The rules which SED uses are documented in IEEE 1003.1 (p. 3221):

An <ampersand>
('&') appearing in the replacement shall be replaced by the string matching the
BRE. The special meaning of '&' in this context can be suppressed by preceding it
by a <backslash>. The characters "\n", where n is a digit, shall be replaced by the
text matched by the corresponding back-reference expression. 
...
The special meaning of "\n" where n is a digit in
this context, can be suppressed by preceding it by a <backslash>.

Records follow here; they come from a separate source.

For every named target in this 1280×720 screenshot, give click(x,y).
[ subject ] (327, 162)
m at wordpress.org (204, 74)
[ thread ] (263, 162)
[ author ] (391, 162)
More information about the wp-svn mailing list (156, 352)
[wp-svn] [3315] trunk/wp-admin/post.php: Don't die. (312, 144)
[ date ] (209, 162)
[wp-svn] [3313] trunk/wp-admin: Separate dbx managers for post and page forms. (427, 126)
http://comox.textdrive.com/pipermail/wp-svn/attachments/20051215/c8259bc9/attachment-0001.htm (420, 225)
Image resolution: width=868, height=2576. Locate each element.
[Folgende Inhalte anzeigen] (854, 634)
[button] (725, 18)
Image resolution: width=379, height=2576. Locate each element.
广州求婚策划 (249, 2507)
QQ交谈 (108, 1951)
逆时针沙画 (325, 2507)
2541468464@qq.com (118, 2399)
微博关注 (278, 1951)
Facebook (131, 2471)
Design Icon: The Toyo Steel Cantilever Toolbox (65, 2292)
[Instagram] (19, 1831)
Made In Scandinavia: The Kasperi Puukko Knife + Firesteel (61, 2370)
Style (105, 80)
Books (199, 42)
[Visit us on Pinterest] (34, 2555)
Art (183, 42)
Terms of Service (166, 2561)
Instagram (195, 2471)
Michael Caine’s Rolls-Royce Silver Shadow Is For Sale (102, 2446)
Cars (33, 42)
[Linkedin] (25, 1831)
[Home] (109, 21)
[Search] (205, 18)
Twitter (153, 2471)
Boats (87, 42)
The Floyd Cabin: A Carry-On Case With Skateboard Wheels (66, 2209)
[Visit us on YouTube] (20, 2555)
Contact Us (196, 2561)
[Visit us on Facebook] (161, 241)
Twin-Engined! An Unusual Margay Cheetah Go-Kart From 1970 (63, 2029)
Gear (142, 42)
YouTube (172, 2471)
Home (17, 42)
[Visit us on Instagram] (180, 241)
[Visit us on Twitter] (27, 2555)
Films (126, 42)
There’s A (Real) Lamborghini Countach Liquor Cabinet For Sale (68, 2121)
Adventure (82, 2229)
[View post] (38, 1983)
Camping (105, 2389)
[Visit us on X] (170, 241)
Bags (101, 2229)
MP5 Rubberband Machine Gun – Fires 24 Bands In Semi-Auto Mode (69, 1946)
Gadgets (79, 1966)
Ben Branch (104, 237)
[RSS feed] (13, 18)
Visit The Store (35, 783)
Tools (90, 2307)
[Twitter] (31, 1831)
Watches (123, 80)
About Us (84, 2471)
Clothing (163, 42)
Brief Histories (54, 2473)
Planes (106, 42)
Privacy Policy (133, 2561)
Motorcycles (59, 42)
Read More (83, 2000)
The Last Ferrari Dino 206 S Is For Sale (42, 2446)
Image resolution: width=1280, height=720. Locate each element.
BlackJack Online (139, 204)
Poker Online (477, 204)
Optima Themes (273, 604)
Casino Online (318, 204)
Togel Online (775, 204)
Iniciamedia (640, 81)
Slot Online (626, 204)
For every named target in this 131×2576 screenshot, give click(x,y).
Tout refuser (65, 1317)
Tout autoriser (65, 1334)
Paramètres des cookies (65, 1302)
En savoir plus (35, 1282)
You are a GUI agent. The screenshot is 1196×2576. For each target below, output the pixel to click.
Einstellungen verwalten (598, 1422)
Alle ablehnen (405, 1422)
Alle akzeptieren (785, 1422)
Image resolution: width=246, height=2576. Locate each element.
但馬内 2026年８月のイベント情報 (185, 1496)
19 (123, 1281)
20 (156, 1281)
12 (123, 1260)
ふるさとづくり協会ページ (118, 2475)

The current implementation of std::regex_replace does not comply to the standard: special meanings of &, \0, \2 cannot be suppressed by escaping them with backslashes.


Reproducer:

#include <regex>
int frep(const wchar_t *istr, const wchar_t *rstr, const wchar_t *ostr) {
    std::basic_regex<wchar_t> wrgx(L"(a*)(b+)");
    std::basic_string<wchar_t> wstr = istr, wret = ostr, test;
    std::regex_replace(std::back_inserter(test), wstr.begin(), wstr.end(),
                       wrgx, std::basic_string<wchar_t>(rstr),
                       std::regex_constants::format_sed);
    return !printf("'%ls' %c= '%ls'\n",
                   test.c_str(), (test == wret)? '=' : '!', wret.c_str());
}
int main() {
    frep(L"xbbyabz", L"!\\\\2!", L"x!\\2!y!\\2!z");
    frep(L"xbbyabz", L"!\\\\0!", L"x!\\0!y!\\0!z");
    return frep(L"xbbyabz", L"!\\&!", L"x!&!y!&!z");
}
Comment 1 Jonathan Wakely 2017-12-27 22:50:49 UTC
Reduced:

#include <regex>
int main() {
  auto format = std::regex_constants::format_sed;
  auto out = regex_replace("ab", std::regex("(a)(b)"), R"(\\1\&\\2)", format);
  if (out != R"(\1&\2)")
    throw 1;
}


Tim, is there an easy fix for this that I can try, or should I leave it to you?
Comment 2 Tim Shen 2018-01-14 00:49:02 UTC
Author: timshen
Date: Sun Jan 14 00:48:30 2018
New Revision: 256654

URL: https://gcc.gnu.org/viewcvs?rev=256654&root=gcc&view=rev
Log:
	PR libstdc++/83601
	* include/bits/regex.tcc (regex_replace): Fix escaping in sed.
	* testsuite/28_regex/algorithms/regex_replace/char/pr83601.cc: Tests.
	* testsuite/28_regex/algorithms/regex_replace/wchar_t/pr83601.cc: Tests.

Added:
    trunk/libstdc++-v3/testsuite/28_regex/algorithms/regex_replace/char/pr83601.cc
    trunk/libstdc++-v3/testsuite/28_regex/algorithms/regex_replace/wchar_t/pr83601.cc
Modified:
    trunk/libstdc++-v3/ChangeLog
    trunk/libstdc++-v3/include/bits/regex.tcc
Comment 3 Tim Shen 2018-01-14 01:01:21 UTC
Mark as fixed.
Comment 4 Dominik Haumann 2018-09-17 12:53:21 UTC
If there is interest, another (smaller) test case would be:

    const std::string input    = R"((.))";
    const std::string expected = R"(\(\.\))";
    const std::string obtained_std = std::regex_replace(input, std::regex(R"([.^$|()\[\]{}*+?\\])"), R"(\\&)",
			           std::regex_constants::match_default | std::regex_constants::format_sed);
    const std::string obtained_boost = boost::regex_replace(input, boost::regex(R"([.^$|()\[\]{}*+?\\])"), R"(\\&)",
			               boost::regex_constants::match_default | boost::regex_constants::format_sed);
    
    std::cout << "expected.......='" << expected       << "'" << std::endl;
    std::cout << "obtained(std)..='" << obtained_std   << "'" << std::endl;
    std::cout << "obtained(boost)='" << obtained_boost << "'" << std::endl;

Output with GCC < 8:

    expected.......='\(\.\)'
    obtained(std)..='\\(\\(\\.\\)\\)'
    obtained(boost)='\(\(\.\)\)'

With GCC >= 8, it works and it's the same as with boost.